About this task
When copying the records below, omit any image and print everything else exactly.
※
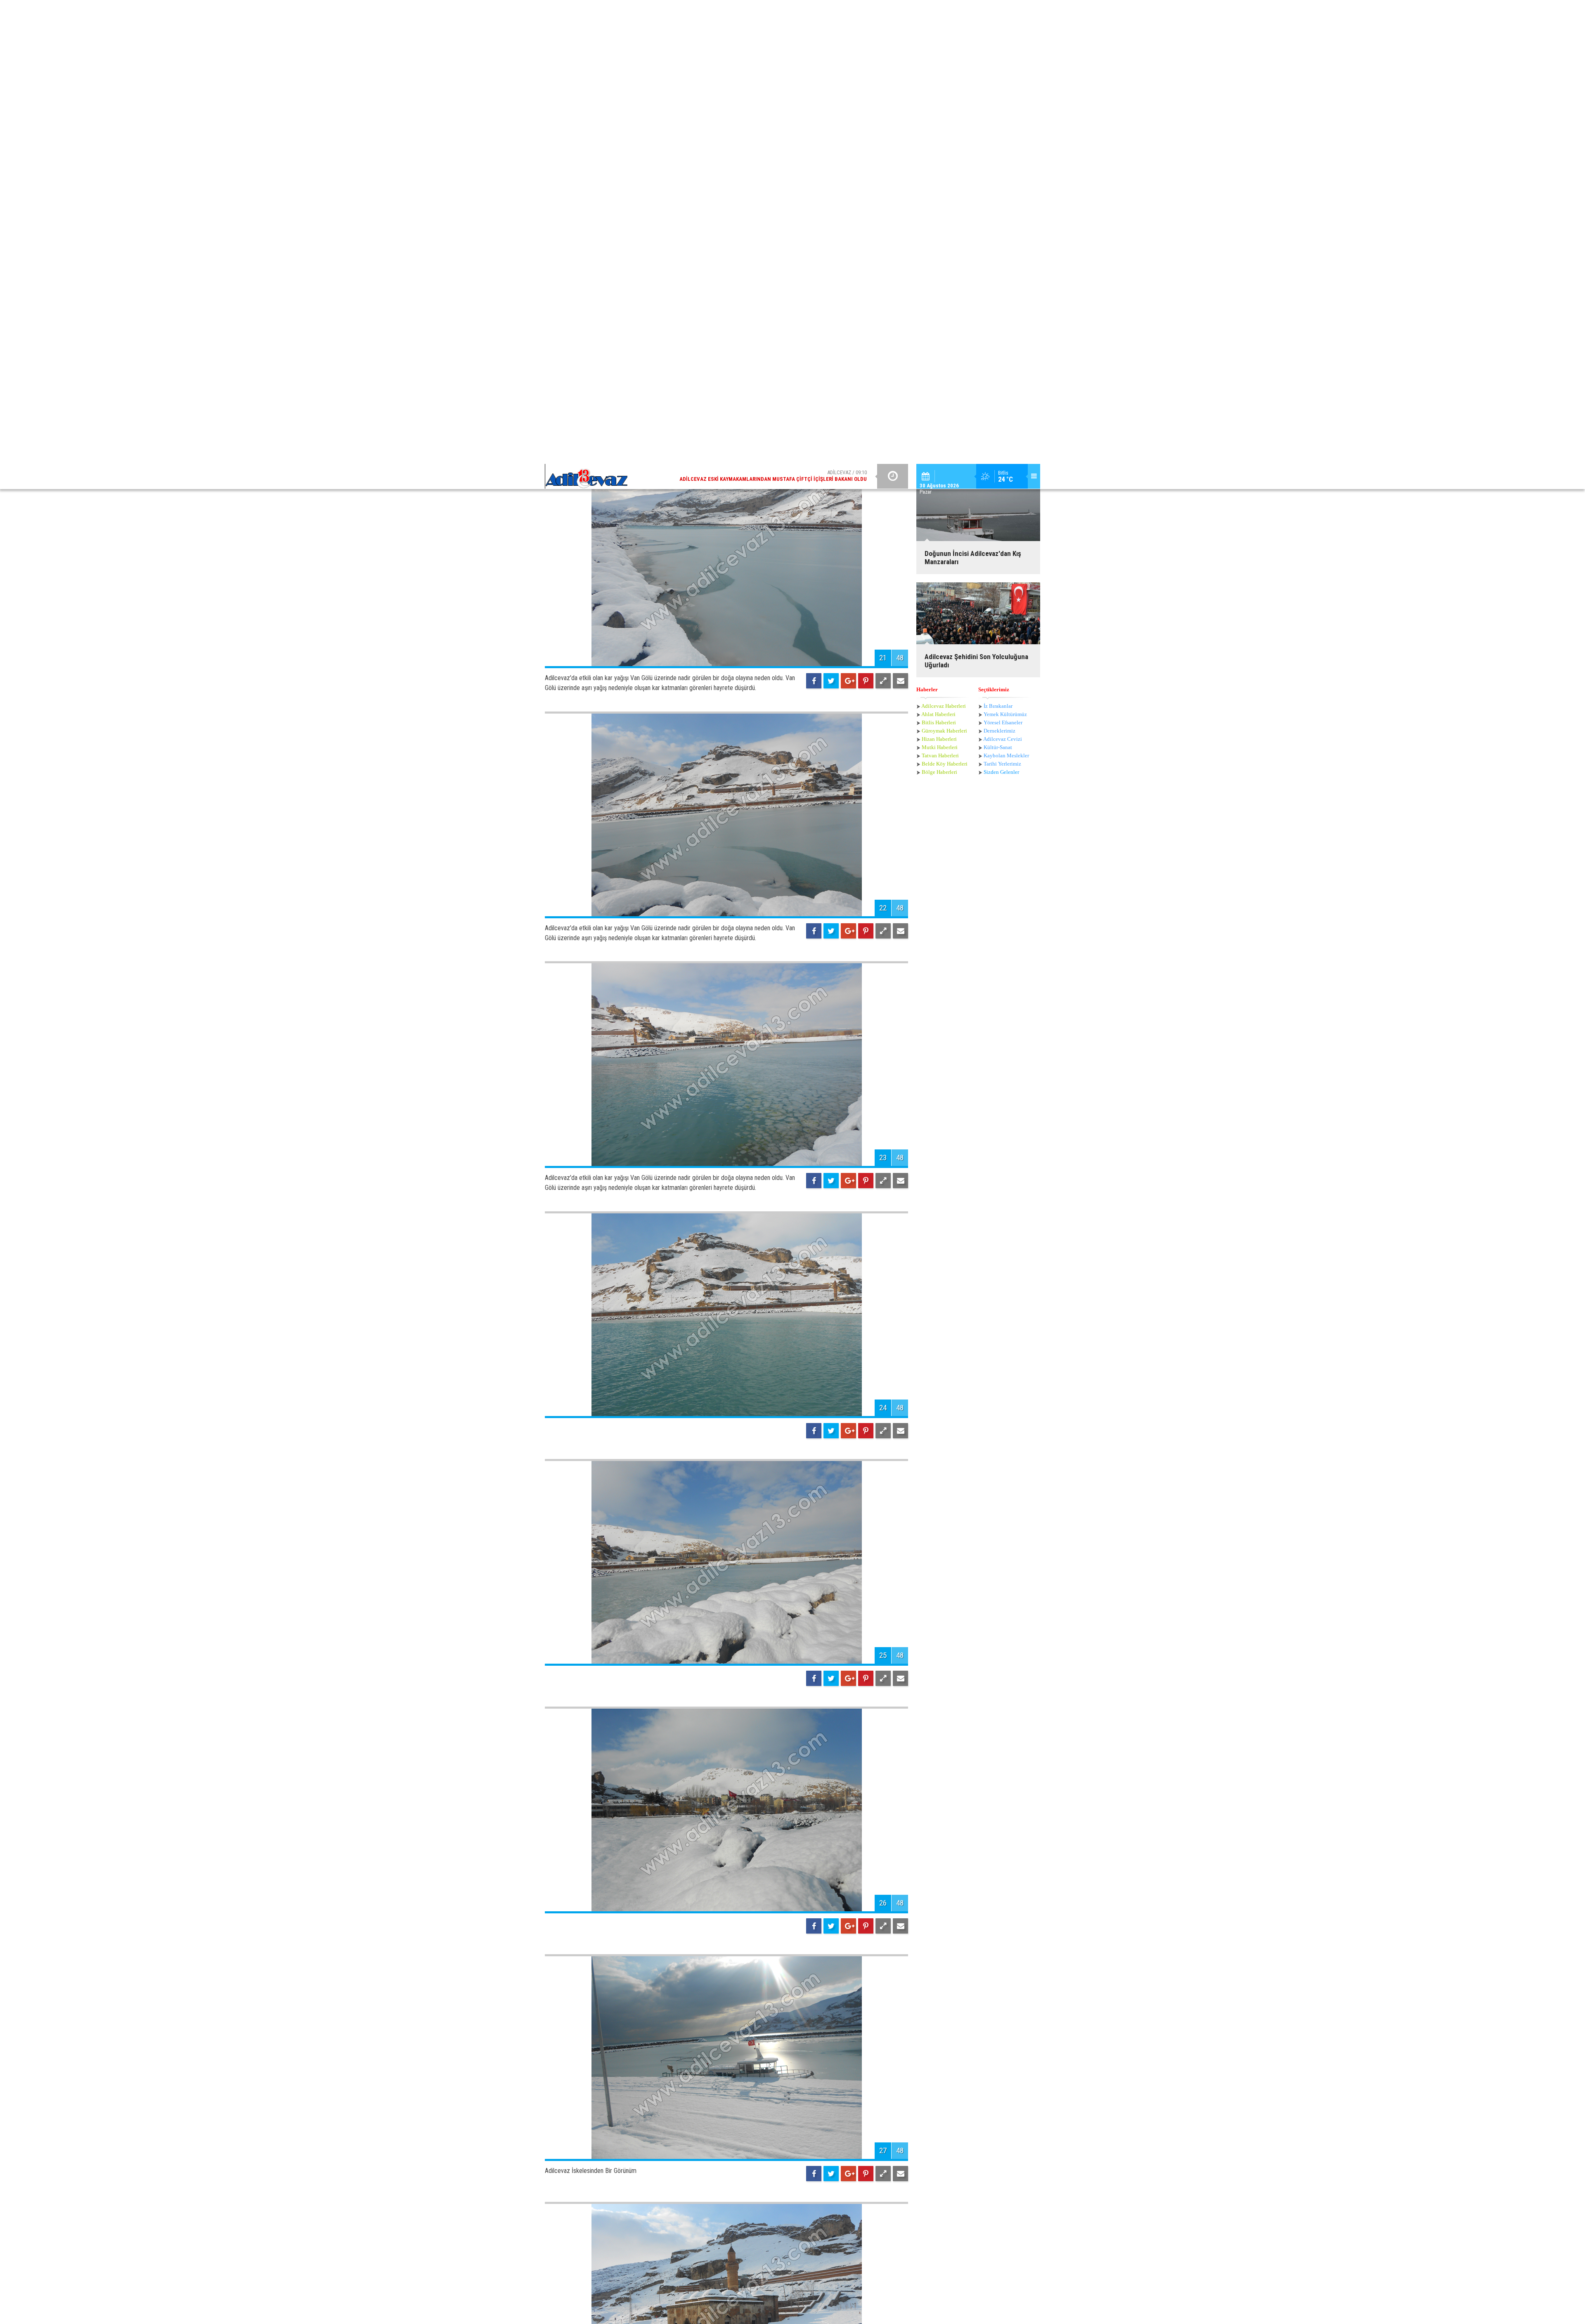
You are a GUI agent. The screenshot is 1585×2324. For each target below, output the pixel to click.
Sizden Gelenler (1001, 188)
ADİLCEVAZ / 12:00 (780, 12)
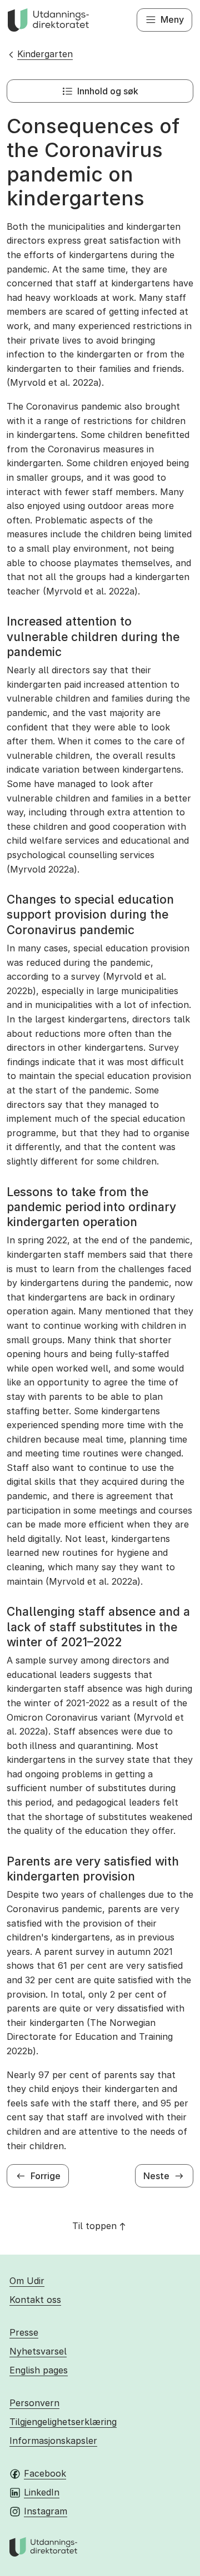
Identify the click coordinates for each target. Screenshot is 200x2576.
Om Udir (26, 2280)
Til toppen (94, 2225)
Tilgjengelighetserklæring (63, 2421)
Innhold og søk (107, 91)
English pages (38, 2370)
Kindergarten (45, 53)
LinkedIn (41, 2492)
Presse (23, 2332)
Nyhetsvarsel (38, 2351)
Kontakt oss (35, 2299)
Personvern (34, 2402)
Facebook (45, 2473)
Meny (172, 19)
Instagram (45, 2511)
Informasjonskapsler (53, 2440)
※
Answer to this problem
You are a GUI agent. The screenshot is 1585×2324. For each target below, output the pixel to click.
Sizden Gelenler (1001, 188)
ADİLCEVAZ / 12:00 (780, 12)
Identify the click coordinates for each target. Screenshot is 200x2576.
Om Udir (26, 2280)
Til toppen (94, 2225)
Tilgjengelighetserklæring (63, 2421)
Innhold og søk (107, 91)
English pages (38, 2370)
Kindergarten (45, 53)
LinkedIn (41, 2492)
Presse (23, 2332)
Nyhetsvarsel (38, 2351)
Kontakt oss (35, 2299)
Personvern (34, 2402)
Facebook (45, 2473)
Meny (172, 19)
Instagram (45, 2511)
Informasjonskapsler (53, 2440)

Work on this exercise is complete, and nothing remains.